Reading passage

— Begin —

Uniting the Dublin socialists

Submitted by Matthew on 4 May, 2016 - 12:02 Author: Michael Johnson

Michael Johnson continues a series on the life and politics of James Connolly.


When Connolly arrived in Dublin in May 1896 he had his work cut out for him. The situation for the working-class was even worse than in Edinburgh. Overcrowding and tuberculosis were rife, and the city had the fifth highest recorded death rate in the world.

To make matters worse, despite the creation of the Irish Trades Union Congress (ITUC) in 1894, the labour movement had largely been untouched by the wave of New Unionism across the water. It was dominated by cautious craft unions based in luxury goods industries. An estimated 20% unemployment rate made it difficult for the unskilled to organise, and the hostility of the craft unions added to their problems. An attempt to form a branch of the Independent Labour Party in Dublin had foundered. Some supporters of the reformist Fabian society could be found, but it was the Dublin Socialist Society that bravely kept the red flag flying in difficult conditions.

Connolly’s first task was to unite the various socialists in one organisation. Accordingly, the Dublin Society Society immediately became the Irish Socialist Republican Party (ISRP), and held its first meeting in the snug of a pub on Thomas Street on 29 May 1896.

The ISRP was a very young organisation, with most of its members younger than Connolly, who himself was not yet thirty. One contemporary paper commented that it had more syllables than members and consisted of “a Scotto-Hibernian and a long boy”, the latter referring to the tall young member, Tom Lyng.

The party soon began a programme of weekly meetings and established small branches in Cork and Belfast. Following an appeal to socialists abroad to join in solidarity, Eleanor Marx’s partner Edward Aveling was amongst the first to sign up. Connolly wanted to found the party on an explicitly revolutionary socialist basis. He set out to win the battle of ideas with existing currents in the socialist movement movement — in December 1896 in addressed the Fabians in Dublin on “Why we are Revolutionists”. The reformist state socialism of the Fabians, he argued a few years later, would “emasculate the working class movement, by denying the philosophy of class struggle, weakening the belief of the workers in the political self-sufficiency of their own class, and by substituting the principle of municipal capitalism, and bureaucratic state control for the principle of revolutionary reconstruction involved in Social Democracy.”

Connolly’s clear commitment to working-class self-emancipation and democracy was pronounced, and anticipated his later embrace of revolutionary syndicalist ideas. In 1899, he polemicised against those who mistook moves towards state intervention by capitalists as in any way “socialistic”. “State ownership and control”, wrote Connolly, “is not necessarily Socialism — if it were, then the Army, the Navy, the Police, the Judges, the Gaolers, the Informers, and the Hangmen, all would all be Socialist functionaries, as they are State officials — but the ownership by the State of all the land and materials for labour, combined with the co-operative control by the workers of such land and materials, would be Socialism... To the cry of the middle class reformers, ‘make this or that the property of the government,’ we reply, ‘yes, in proportion as the workers are ready to make the government their property.’”

— End —

Stated goal
How would you put this sentence from the James Connolly article above into Spanish: "The party soon began a programme of weekly meetings and established small branches in Cork and Belfast."?

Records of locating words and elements
— Begin —

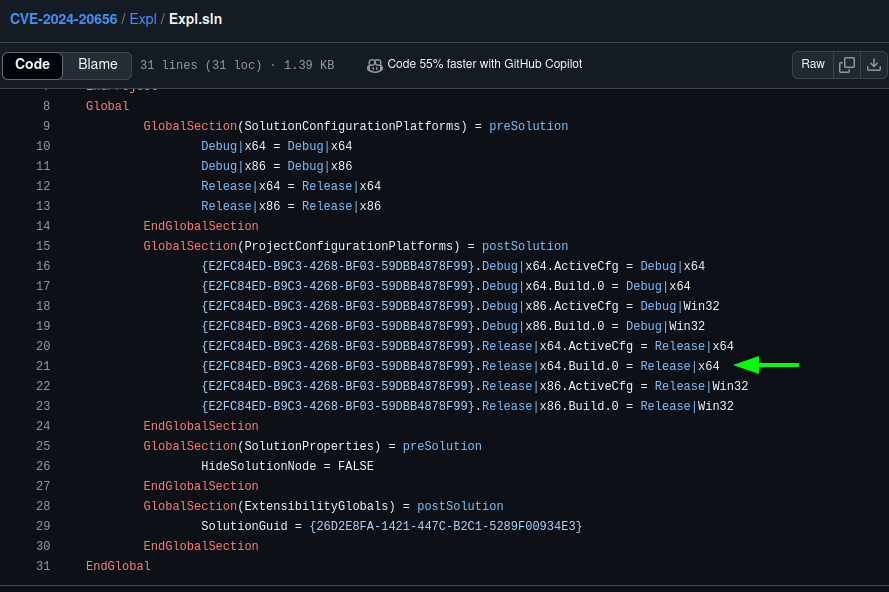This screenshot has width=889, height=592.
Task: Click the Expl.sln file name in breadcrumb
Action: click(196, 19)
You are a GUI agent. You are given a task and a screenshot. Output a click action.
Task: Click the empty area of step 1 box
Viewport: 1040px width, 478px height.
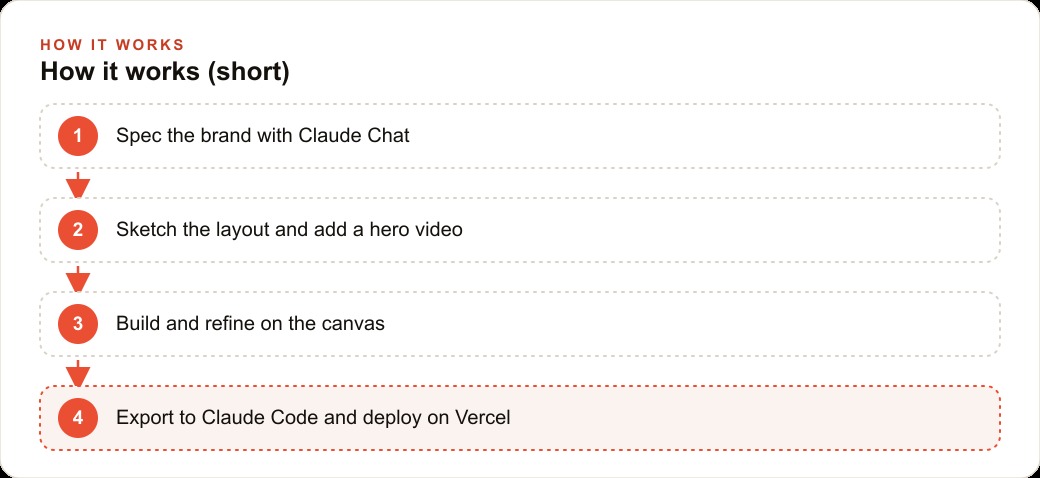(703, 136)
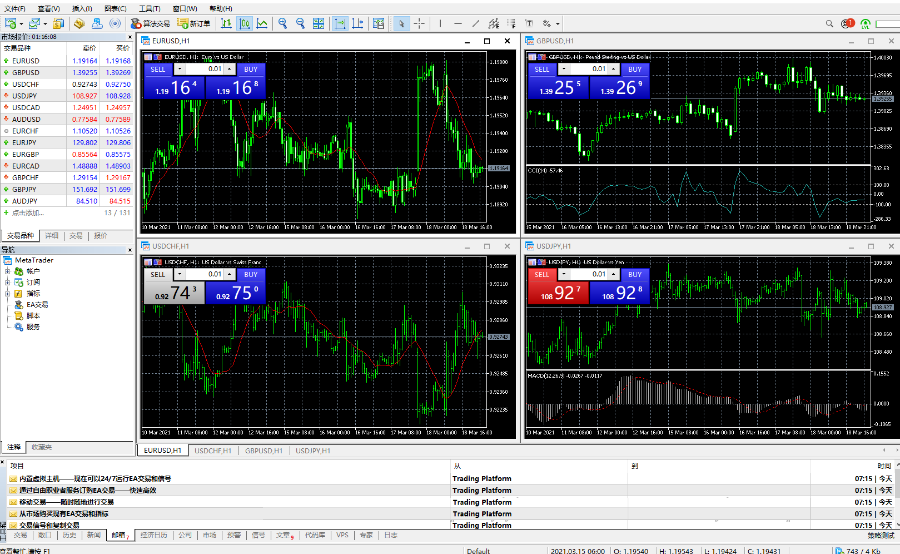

— End —

Task answer
El partido pronto comenzó un programa de reuniones semanales y estableció pequeñas secciones en Cork y Belfast.